● **Problem statement**
Each line of the listing, apart from the pictures, is to be printed exactly.
──────── Extracted entries ────────
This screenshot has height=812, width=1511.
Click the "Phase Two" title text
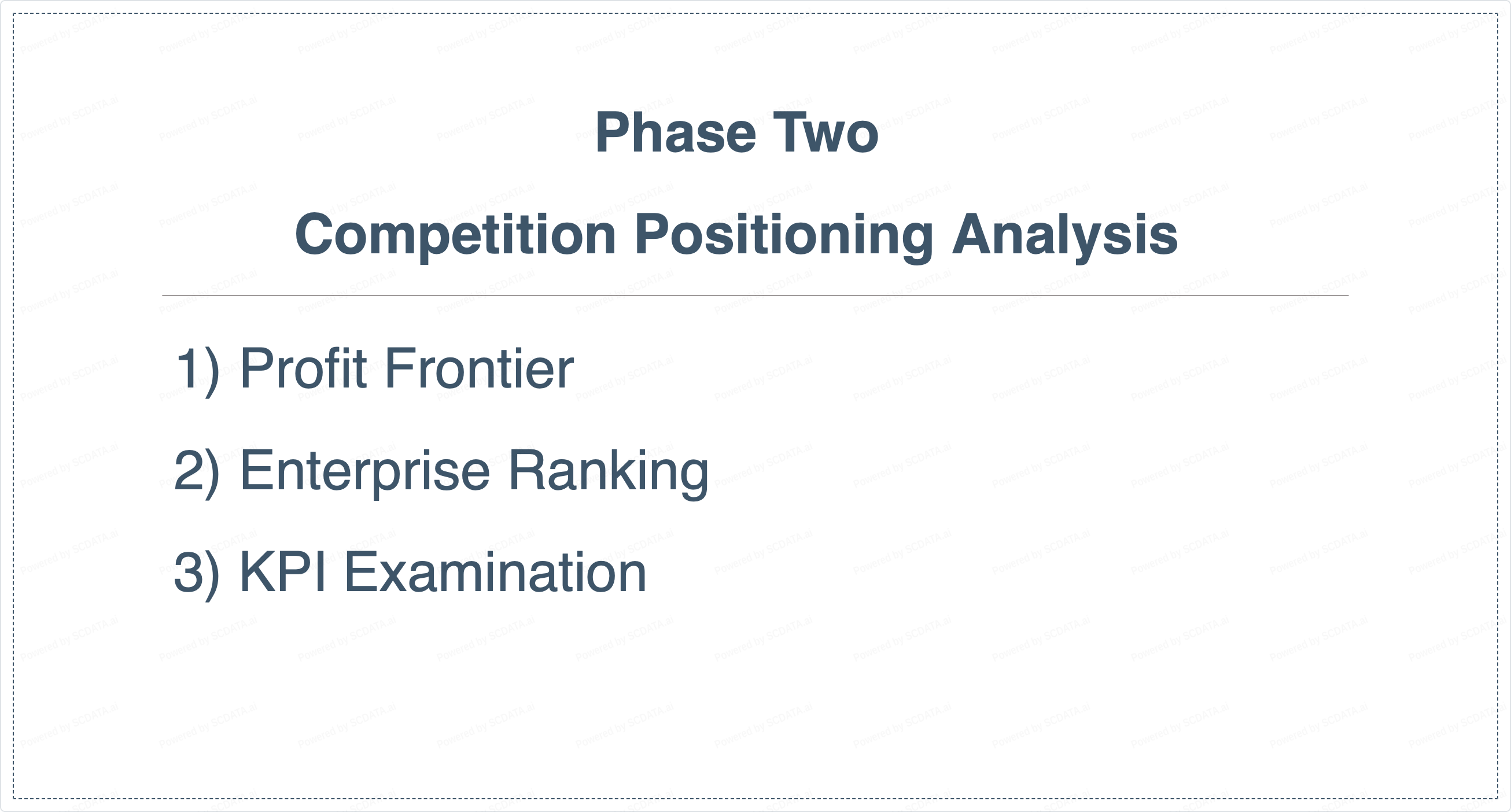tap(736, 133)
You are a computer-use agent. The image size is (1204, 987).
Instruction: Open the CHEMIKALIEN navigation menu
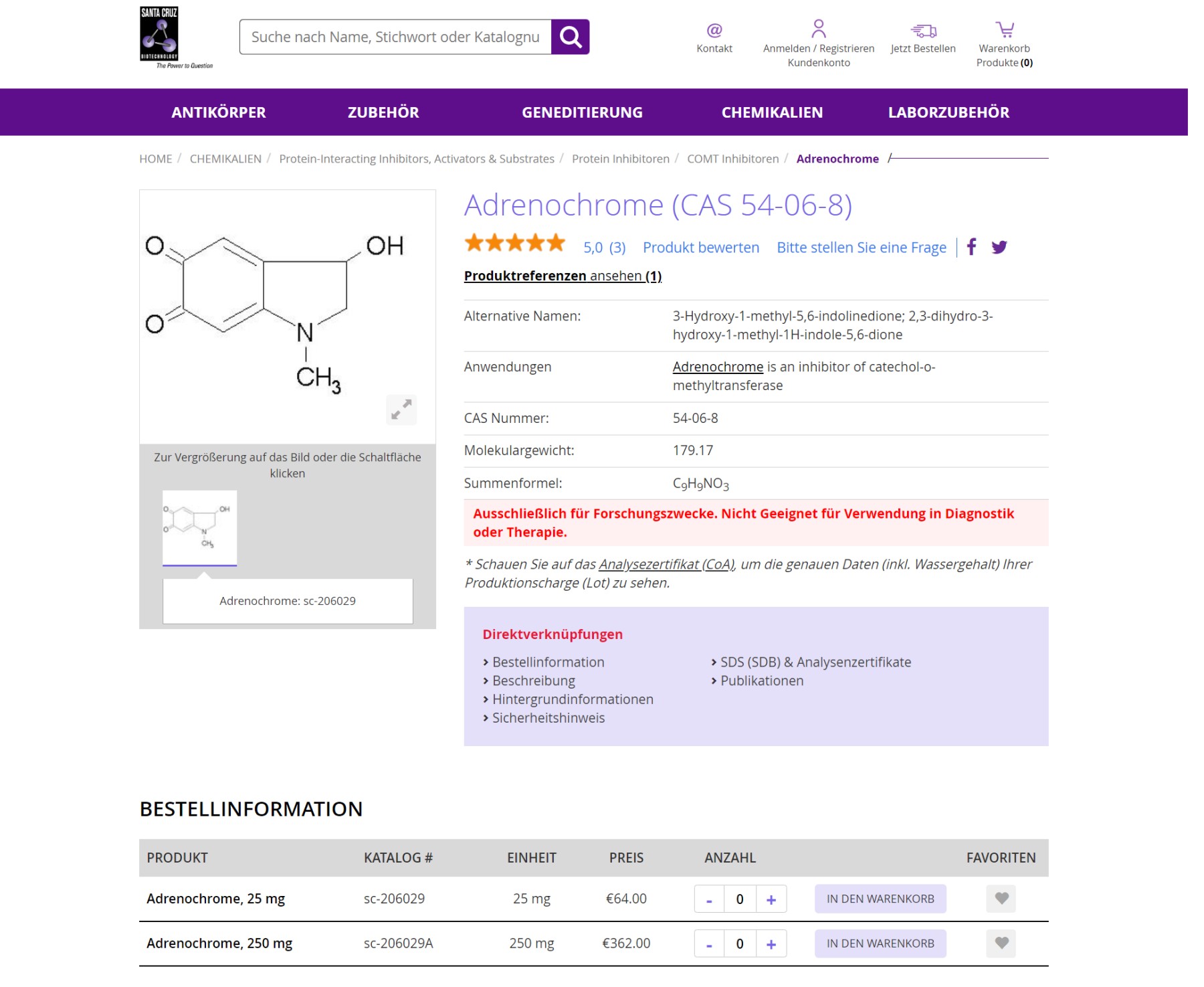coord(772,112)
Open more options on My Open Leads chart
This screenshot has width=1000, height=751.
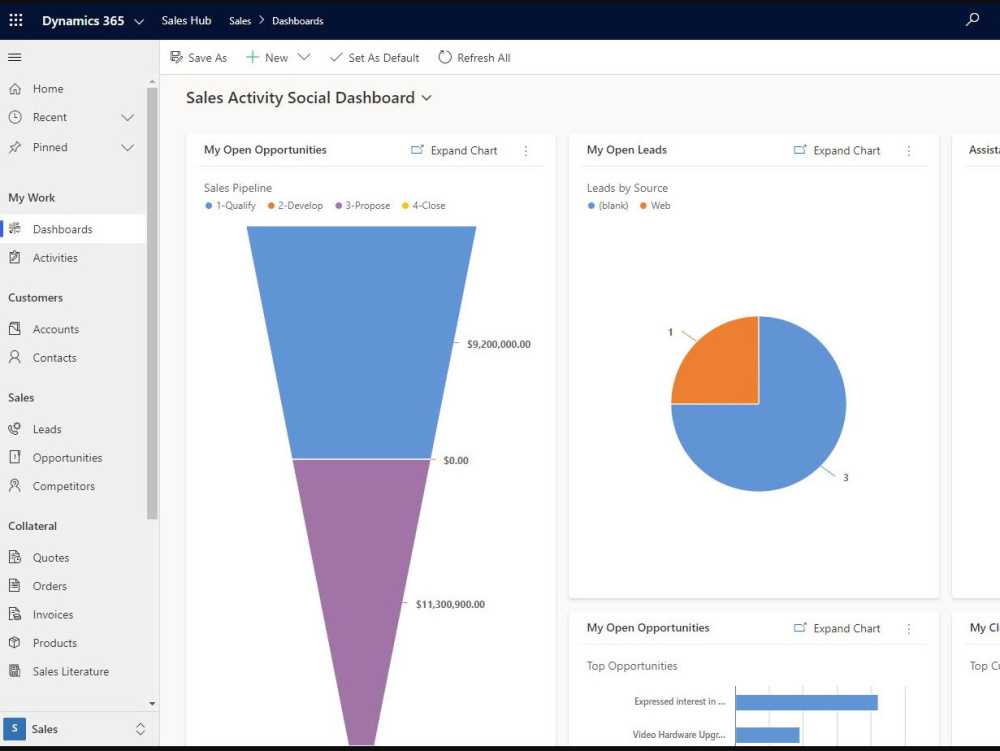(908, 150)
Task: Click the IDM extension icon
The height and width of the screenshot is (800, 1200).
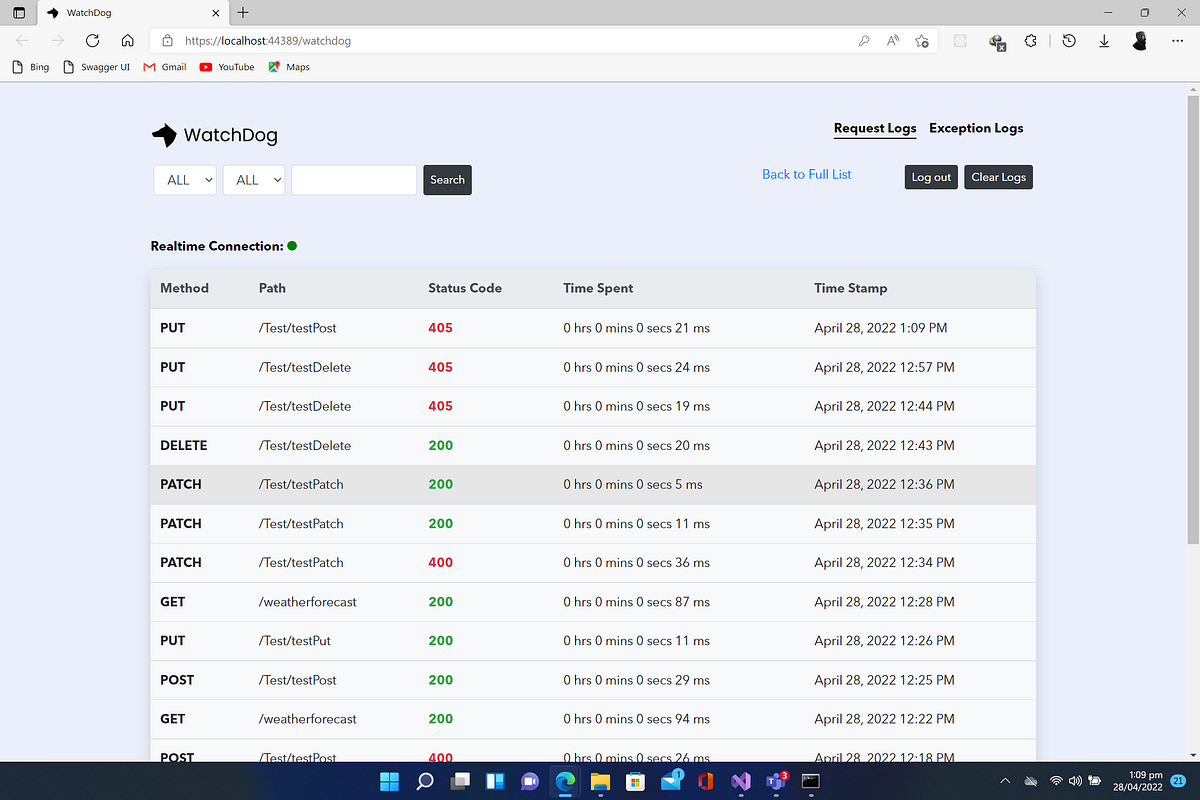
────────
● **Answer space**
This screenshot has height=812, width=1511.
Click the "Phase Two" title text
tap(736, 133)
You are a computer-use agent. The image size is (1204, 987).
Instruction: Open the CHEMIKALIEN navigation menu
coord(772,112)
Open more options on My Open Leads chart
This screenshot has width=1000, height=751.
(908, 150)
Task: Click the IDM extension icon
The height and width of the screenshot is (800, 1200).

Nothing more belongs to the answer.